« Une fille », enfant elle grandit entre sa mère et sa grand-mère, entre désordre et mélancolie, dans un véritable capharnaüm : « le monde dingue, le monde enfermé de la maison des femmes ». Quand surgit le père, un Don Juan anarchiste et flambeur, tout est possible et complètement terrifiant. Elle sait du haut ses treize ans, ce qui plaira ou déplaira à son père et elle s'évertue à lui faire honneur. Il l'attend certains soirs dans la rue, au volant d'une voiture de sport, et l'emmène rue Saint-Séverin, dans une boite qu'il a achetée « La grande Séverine ». Ce père se nomme Maurice Girodias, il est le fondateur des éditions du Chêne (1941) et des éditions Olympia Press (1955). Il a publié Lolita de Vladimir Nabokov, les oeuvres de Henry Miller, Samuel Beckett, Georges Bataille, Jean Genet, et des romans pornographiques qui lui ont valu plusieurs procès. Pour certains, il représente un héros de la lutte contre la censure, pour d'autres, un aventurier sans scrupules.
Ce père incarne le mystère, la fuite, le mensonge. L'histoire de la famille, que l'auteur décripte au fil des années, lui révèle que Maurice Girodias né Kahane d'un père juif, avait renié ses origines et pris le nom maternelle Girodias afin de ne pas être inquiété durant l'occupation. Juliette découvre par hasard cette ancienne identité et remarque aussi que figurent au catalogue des éditions du Chêne un livre antisémite et les romans d'un auteur très proche du gouvernement de Vichy. Ces découvertes se font dans le silence, elles n'appellent aucun commentaire de la part de la famille qui ne souhaite pas expliquer ces choix.

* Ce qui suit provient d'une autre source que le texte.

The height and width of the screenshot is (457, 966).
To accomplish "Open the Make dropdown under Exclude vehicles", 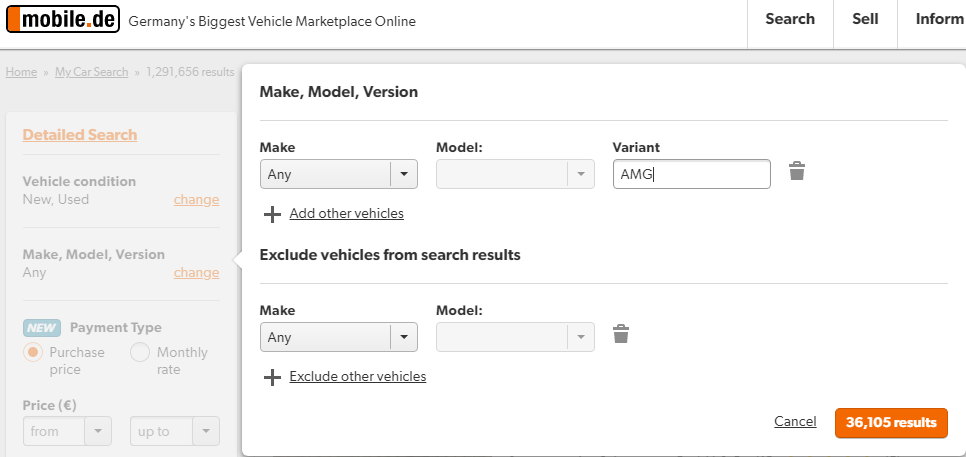I will (x=338, y=337).
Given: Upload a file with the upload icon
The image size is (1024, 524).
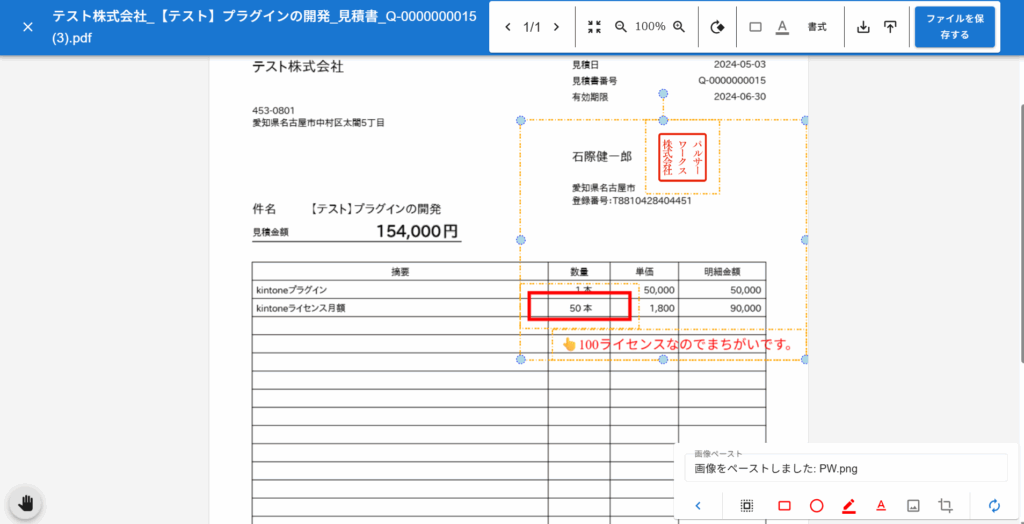Looking at the screenshot, I should 890,27.
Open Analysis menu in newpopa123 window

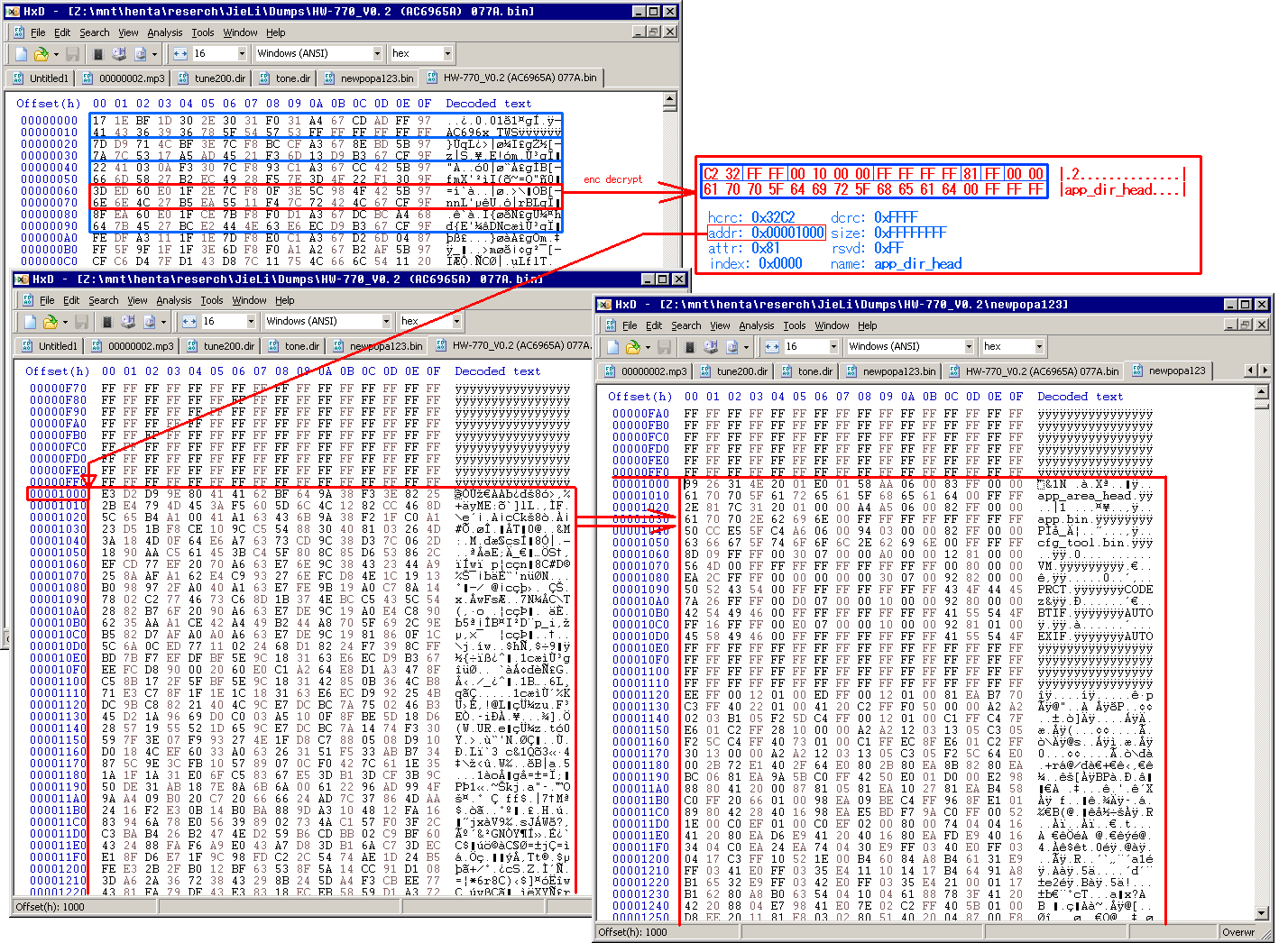tap(756, 325)
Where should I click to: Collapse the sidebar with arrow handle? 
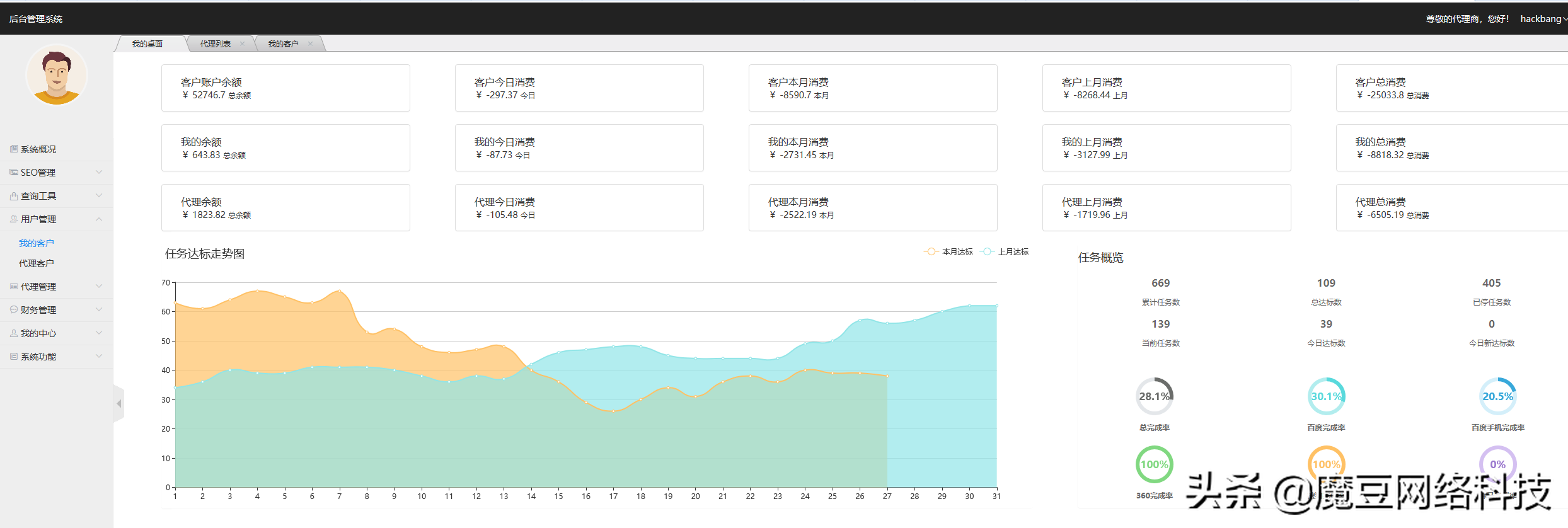click(118, 403)
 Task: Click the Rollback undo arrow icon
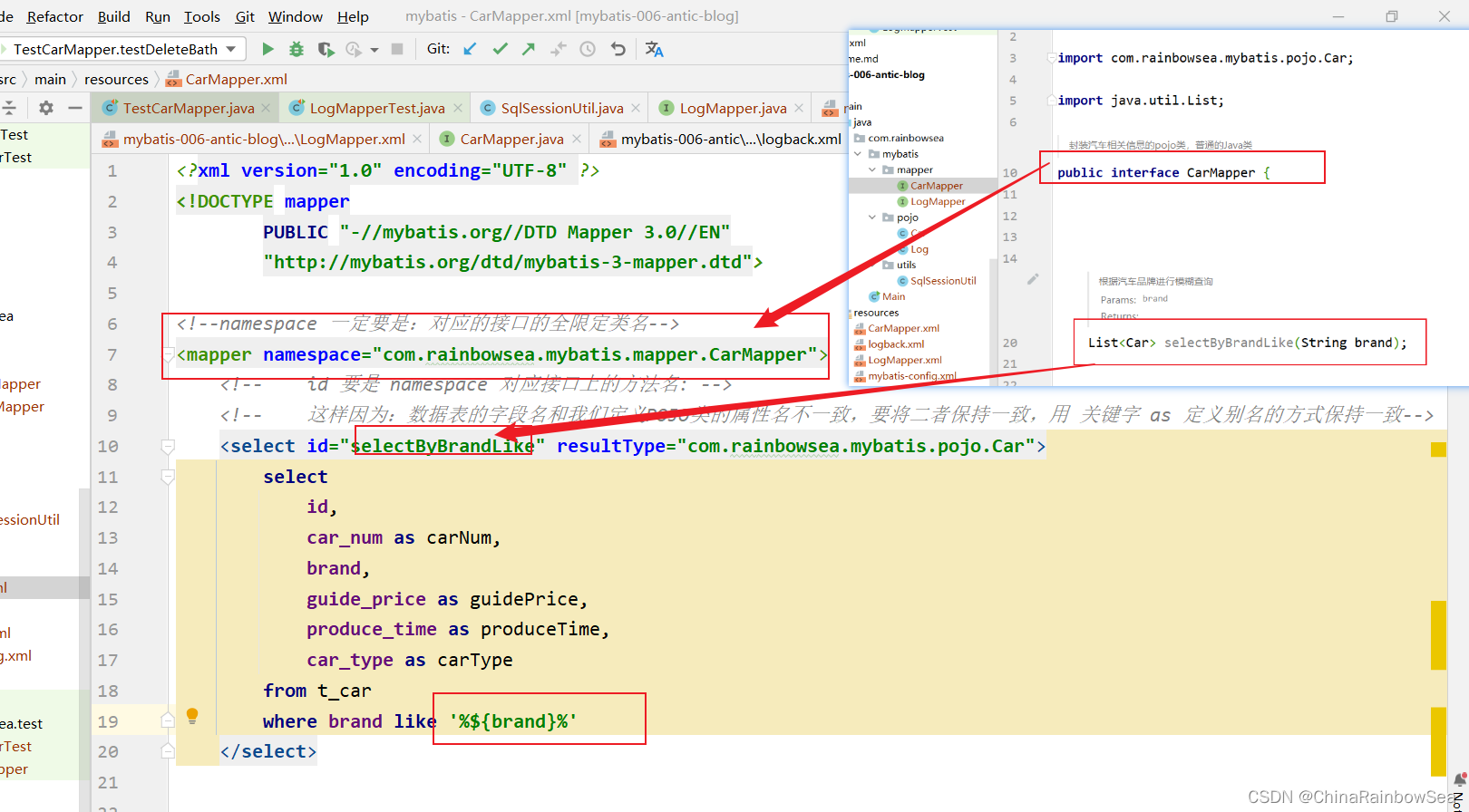618,49

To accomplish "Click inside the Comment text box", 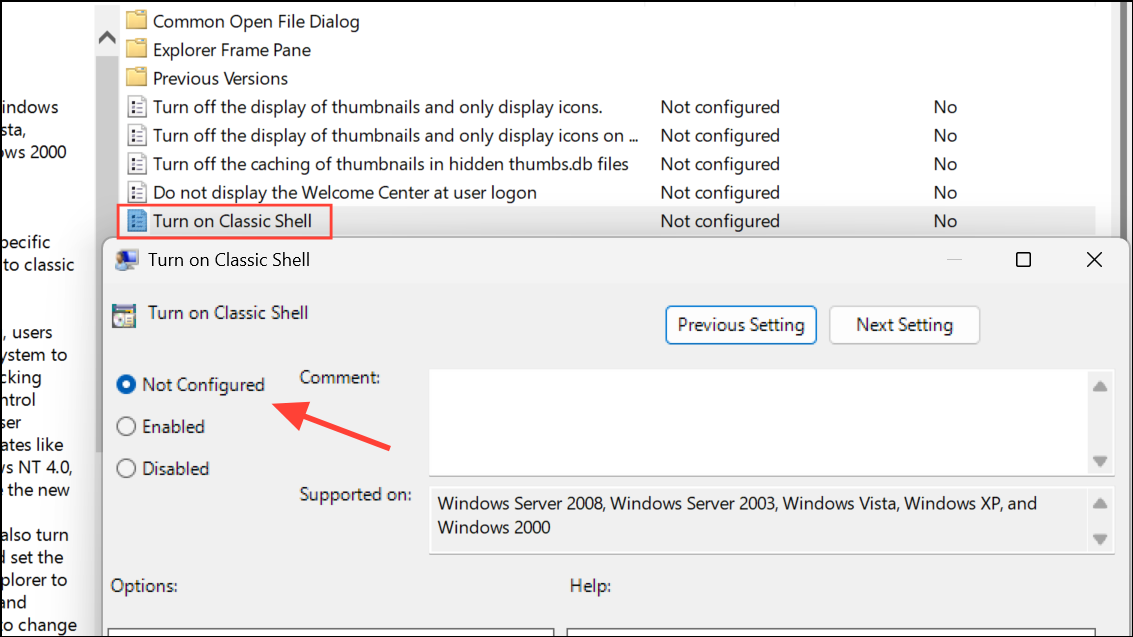I will pos(758,422).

L'adolescente comprend qu'elle ne peut guère compter que sur elle-même pour avancer dans la vie avec ce passé familial. Elle entreprend à 17 ans un voyage aux Etats-Unis, la traversée de la Californie, qui se transforme en un véritable parcours initiatique. A son retour en France, Mai 68 éclate, Juliette devenue femme se révolte, milite, et se jette dans la vie en se rapprochant des mouvements révolutionnaires qui agitent la France à cette époque. Juliette Kahane décrit avec beaucoup de sensibilité comment elle a affronté ces révélations malgré les silences, la honte et le mensonge. Elle fait de ce père, qui fut longtemps pour elle un douloureux mystère, un magnifique portrait. Elle témoignage aussi sur une époque en plein bouleversement politique et social qu'elle dépeint avec beaucoup d'humour.